From the Sherman tanks in the Battle of the Bulge to the Abrams tanks in the second Battle of Fallujah, and even the Strykers that carried infantrymen during “the surge,” the Army’s armored vehicles have performed valiantly in our nation’s most important operations. Some have argued that armored divisions are no longer necessary in light of the unconventional fight that is the status quo for the United States. But with Russia, Iran, and North Korea all making open threats directed at the United States recently, a conventional war in the near future is now a realistic possibility.

The soldiers of the U.S. Army’s armored regiments are widely recognized as second to none in the world, and they demand nothing less from the chariots they must ride into battle. That’s why the Army will be prototyping and testing a next-generation combat vehicle, or NGCV, no later than 2022. According to Defense News, the Army’s Tank Automotive Research, Development and Engineering Center will award a contract to a company within the industry by September this year, and then work with them to develop a prototype over seven years. Although TARDEC was unable to provide Task & Purpose an update on the progress toward a contract this fall, the goal is to have the new NGCV fully fielded by 2035.

As taxpayers, the one thing we must demand of the Army in this latest round of testing is that they get it right this time. The Future Combat System and Ground Combat Vehicle, the ill-fated predecessors to the NGCV, wasted $20 billion and $1 billion respectively before cancellation.

U.S. Army photo.

‘Cobra King’ on Rose Barracks in Vilseck, Germany, today. During the Battle of the Bulge, the tank and its crew led an armor an infantry column that relieved the 101st Airborne Division at Bastogne, Belgium.

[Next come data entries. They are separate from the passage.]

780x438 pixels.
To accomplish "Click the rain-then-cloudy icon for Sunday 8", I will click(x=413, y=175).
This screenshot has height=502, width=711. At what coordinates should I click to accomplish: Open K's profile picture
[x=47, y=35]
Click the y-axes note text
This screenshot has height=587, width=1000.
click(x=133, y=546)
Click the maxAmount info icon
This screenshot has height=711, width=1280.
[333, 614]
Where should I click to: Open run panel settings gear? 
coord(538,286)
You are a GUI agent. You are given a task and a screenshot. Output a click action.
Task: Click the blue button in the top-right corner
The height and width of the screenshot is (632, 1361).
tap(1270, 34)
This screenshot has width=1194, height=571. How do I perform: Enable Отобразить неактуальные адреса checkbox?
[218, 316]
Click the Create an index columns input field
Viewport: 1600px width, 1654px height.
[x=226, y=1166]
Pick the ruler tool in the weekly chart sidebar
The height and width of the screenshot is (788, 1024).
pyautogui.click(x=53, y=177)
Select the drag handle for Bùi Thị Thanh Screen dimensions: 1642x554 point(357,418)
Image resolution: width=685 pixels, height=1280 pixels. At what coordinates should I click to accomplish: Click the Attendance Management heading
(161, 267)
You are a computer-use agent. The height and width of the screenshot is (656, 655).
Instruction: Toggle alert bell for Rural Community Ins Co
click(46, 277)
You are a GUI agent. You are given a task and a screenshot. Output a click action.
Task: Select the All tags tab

Developing the NGCV is no small task though. The research and development teams tasked with this job not only have to accommodate the needs of our current conflicts but also predict the needs that may arise in future conflicts. A combat vehicle of this nature must be able to accomplish the mission for decades to come, which means it must take into account technologies that may be available in the coming years. The engineers have their work cut out for them.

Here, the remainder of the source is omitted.